* CHALLENGE
Reproduce the records word for word, starting at the line that contains "What do you see at coordinates (194, 59)" and ending at the line that contains "coordinates (292, 329).", with both of those lines included. Leave the pictures out of your copy.

* RECORDS FOR PROCESSING
========
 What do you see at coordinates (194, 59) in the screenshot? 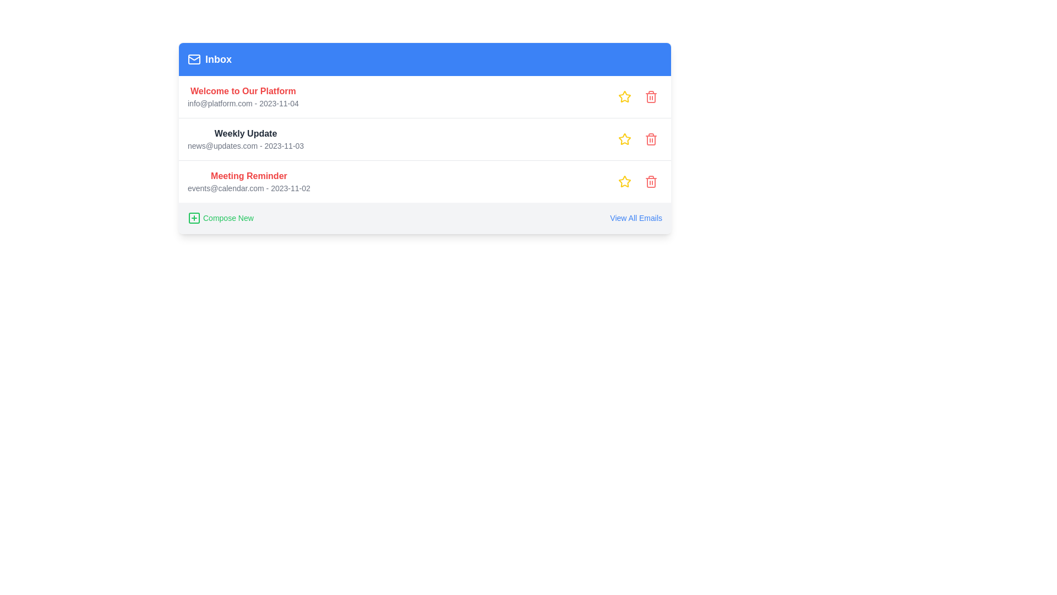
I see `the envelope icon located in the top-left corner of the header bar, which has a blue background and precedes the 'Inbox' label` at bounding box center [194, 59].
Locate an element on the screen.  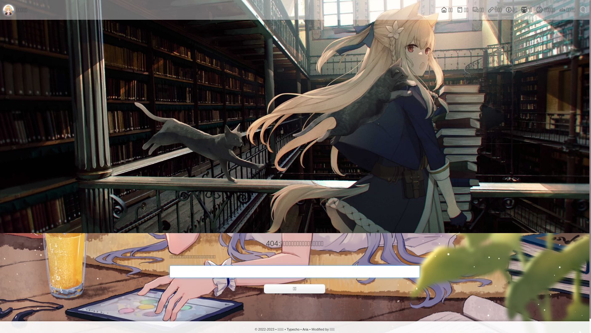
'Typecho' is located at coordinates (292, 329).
========
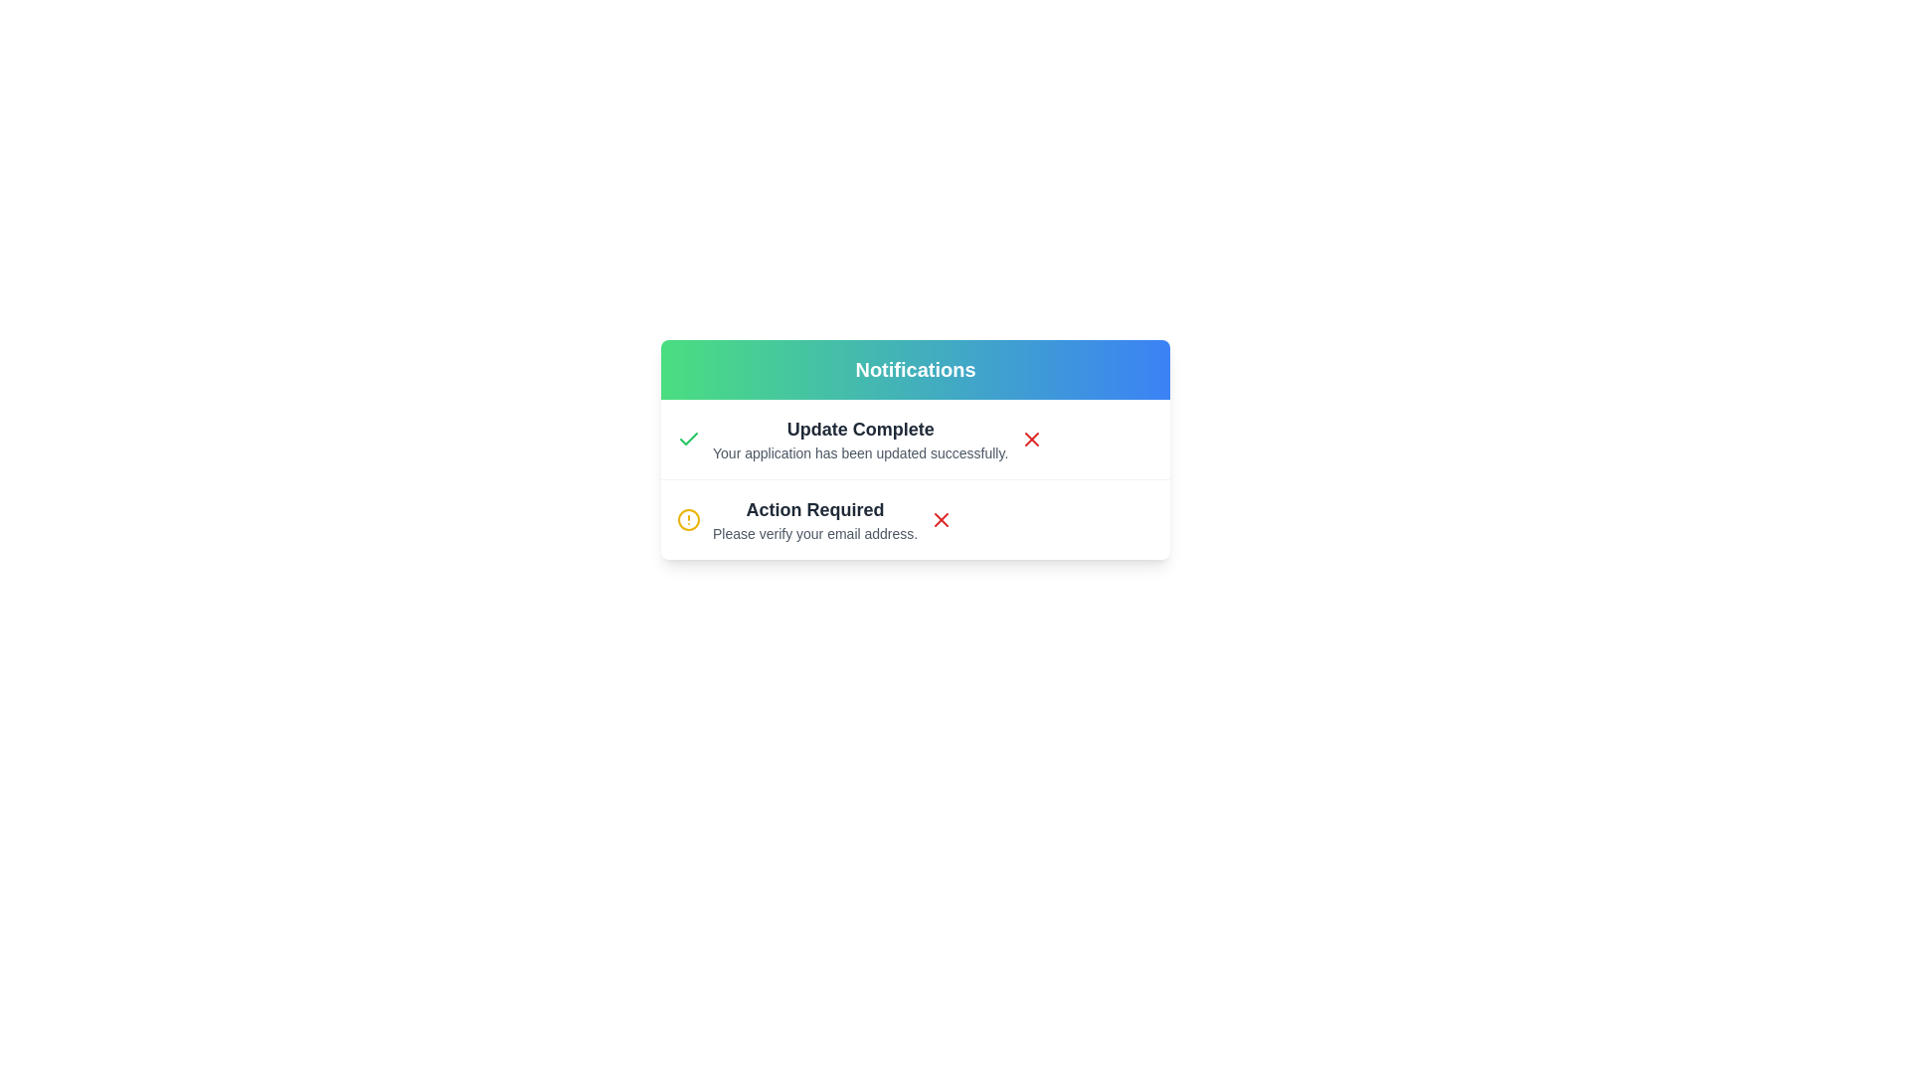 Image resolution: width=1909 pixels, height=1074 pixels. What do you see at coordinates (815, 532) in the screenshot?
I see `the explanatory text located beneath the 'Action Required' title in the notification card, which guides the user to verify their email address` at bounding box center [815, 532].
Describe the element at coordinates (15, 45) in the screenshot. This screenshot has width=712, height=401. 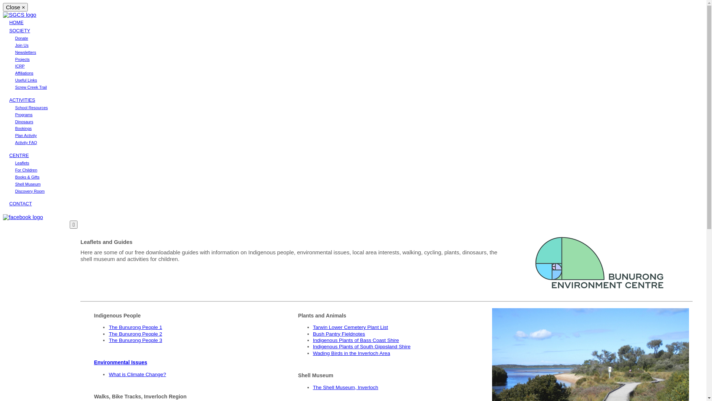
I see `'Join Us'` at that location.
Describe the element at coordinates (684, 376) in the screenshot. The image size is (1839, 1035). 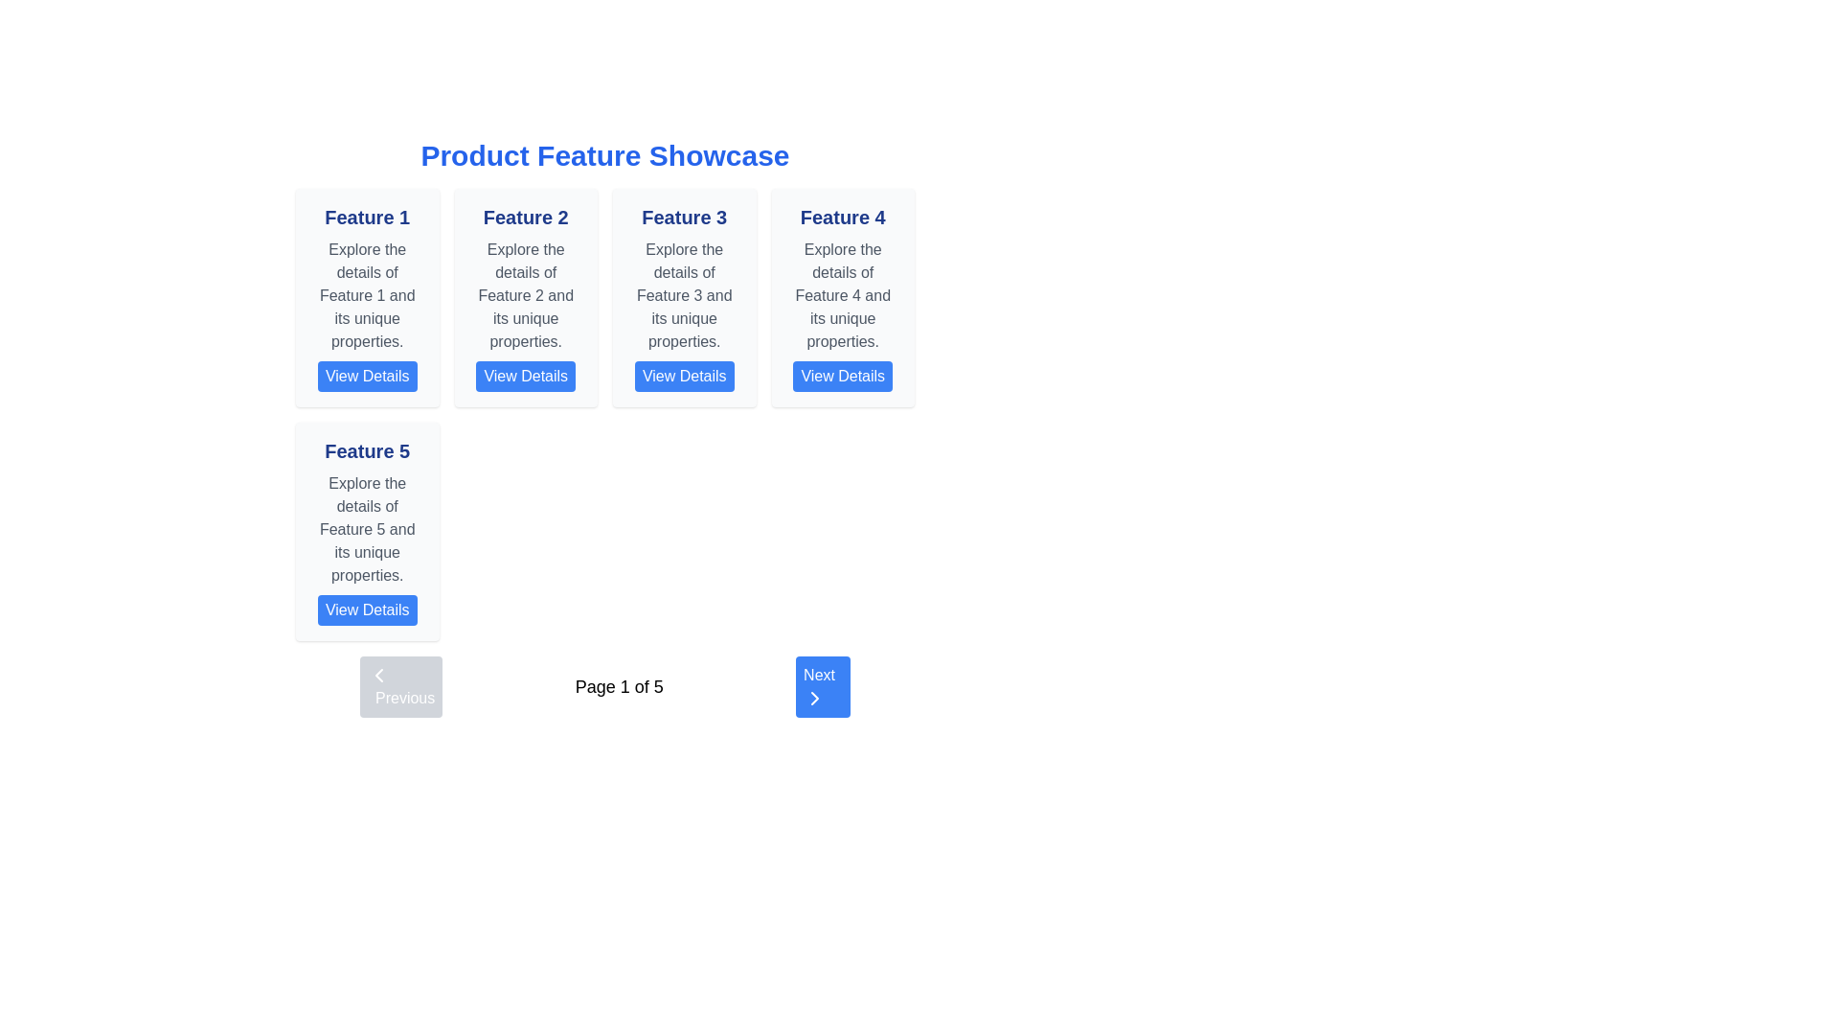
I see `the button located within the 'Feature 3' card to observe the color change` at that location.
========
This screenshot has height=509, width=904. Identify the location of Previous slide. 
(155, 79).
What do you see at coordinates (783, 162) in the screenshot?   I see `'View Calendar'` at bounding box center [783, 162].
========
* THE COMPLETED TASK
 What do you see at coordinates (194, 59) in the screenshot? 
I see `the envelope icon located in the top-left corner of the header bar, which has a blue background and precedes the 'Inbox' label` at bounding box center [194, 59].
Locate an element on the screen.  
'Typecho' is located at coordinates (292, 329).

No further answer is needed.